**TASK DESCRIPTION**
Every line of the data below should be printed exactly.

**DATA**
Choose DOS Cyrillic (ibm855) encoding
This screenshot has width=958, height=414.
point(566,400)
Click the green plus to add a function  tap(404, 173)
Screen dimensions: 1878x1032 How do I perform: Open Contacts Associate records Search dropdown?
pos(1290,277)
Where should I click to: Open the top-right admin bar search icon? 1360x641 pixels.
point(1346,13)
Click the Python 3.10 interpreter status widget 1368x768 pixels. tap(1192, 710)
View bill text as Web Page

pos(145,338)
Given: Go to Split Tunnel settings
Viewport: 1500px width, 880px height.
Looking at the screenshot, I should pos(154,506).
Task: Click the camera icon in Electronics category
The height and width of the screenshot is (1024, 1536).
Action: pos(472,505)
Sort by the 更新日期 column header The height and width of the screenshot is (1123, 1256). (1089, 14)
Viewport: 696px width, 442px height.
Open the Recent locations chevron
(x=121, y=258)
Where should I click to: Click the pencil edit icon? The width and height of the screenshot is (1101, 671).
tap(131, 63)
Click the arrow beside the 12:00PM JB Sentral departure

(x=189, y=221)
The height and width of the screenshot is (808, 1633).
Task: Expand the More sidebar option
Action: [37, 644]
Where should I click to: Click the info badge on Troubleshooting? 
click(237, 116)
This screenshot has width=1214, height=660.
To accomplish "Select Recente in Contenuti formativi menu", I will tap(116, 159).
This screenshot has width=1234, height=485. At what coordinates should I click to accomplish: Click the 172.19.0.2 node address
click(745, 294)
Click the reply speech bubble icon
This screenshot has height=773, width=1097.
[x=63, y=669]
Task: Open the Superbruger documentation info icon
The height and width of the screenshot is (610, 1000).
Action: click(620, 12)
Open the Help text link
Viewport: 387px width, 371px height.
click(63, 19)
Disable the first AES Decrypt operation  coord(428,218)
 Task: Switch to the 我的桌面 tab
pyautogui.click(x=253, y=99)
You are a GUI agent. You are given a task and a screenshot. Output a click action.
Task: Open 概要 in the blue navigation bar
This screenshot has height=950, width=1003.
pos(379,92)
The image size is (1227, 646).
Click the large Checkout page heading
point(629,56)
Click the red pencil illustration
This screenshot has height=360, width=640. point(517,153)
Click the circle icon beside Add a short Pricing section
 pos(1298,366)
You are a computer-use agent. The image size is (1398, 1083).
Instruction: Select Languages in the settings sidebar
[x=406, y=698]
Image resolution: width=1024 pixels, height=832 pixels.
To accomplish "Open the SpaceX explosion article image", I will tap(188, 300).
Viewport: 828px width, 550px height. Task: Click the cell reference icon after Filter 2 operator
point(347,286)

**WRITTEN ANSWER**
Choose DOS Cyrillic (ibm855) encoding
This screenshot has width=958, height=414.
point(566,400)
Click the green plus to add a function  tap(404, 173)
Screen dimensions: 1878x1032 How do I perform: Open Contacts Associate records Search dropdown?
pos(1290,277)
Where should I click to: Open the top-right admin bar search icon? 1360x641 pixels.
point(1346,13)
Click the Python 3.10 interpreter status widget 1368x768 pixels. tap(1192, 710)
View bill text as Web Page

pos(145,338)
Given: Go to Split Tunnel settings
Viewport: 1500px width, 880px height.
Looking at the screenshot, I should pos(154,506).
Task: Click the camera icon in Electronics category
The height and width of the screenshot is (1024, 1536).
Action: pos(472,505)
Sort by the 更新日期 column header The height and width of the screenshot is (1123, 1256). (1089, 14)
Viewport: 696px width, 442px height.
Open the Recent locations chevron
(x=121, y=258)
Where should I click to: Click the pencil edit icon? The width and height of the screenshot is (1101, 671).
tap(131, 63)
Click the arrow beside the 12:00PM JB Sentral departure

(x=189, y=221)
The height and width of the screenshot is (808, 1633).
Task: Expand the More sidebar option
Action: [37, 644]
Where should I click to: Click the info badge on Troubleshooting? 
click(237, 116)
This screenshot has width=1214, height=660.
To accomplish "Select Recente in Contenuti formativi menu", I will tap(116, 159).
This screenshot has width=1234, height=485. At what coordinates should I click to accomplish: Click the 172.19.0.2 node address
click(745, 294)
Click the reply speech bubble icon
This screenshot has height=773, width=1097.
[x=63, y=669]
Task: Open the Superbruger documentation info icon
The height and width of the screenshot is (610, 1000).
Action: click(620, 12)
Open the Help text link
Viewport: 387px width, 371px height.
click(63, 19)
Disable the first AES Decrypt operation  coord(428,218)
 Task: Switch to the 我的桌面 tab
pyautogui.click(x=253, y=99)
You are a GUI agent. You are given a task and a screenshot. Output a click action.
Task: Open 概要 in the blue navigation bar
This screenshot has height=950, width=1003.
pos(379,92)
The image size is (1227, 646).
Click the large Checkout page heading
point(629,56)
Click the red pencil illustration
This screenshot has height=360, width=640. point(517,153)
Click the circle icon beside Add a short Pricing section
 pos(1298,366)
You are a computer-use agent. The image size is (1398, 1083).
Instruction: Select Languages in the settings sidebar
[x=406, y=698]
Image resolution: width=1024 pixels, height=832 pixels.
To accomplish "Open the SpaceX explosion article image", I will tap(188, 300).
Viewport: 828px width, 550px height. Task: Click the cell reference icon after Filter 2 operator
point(347,286)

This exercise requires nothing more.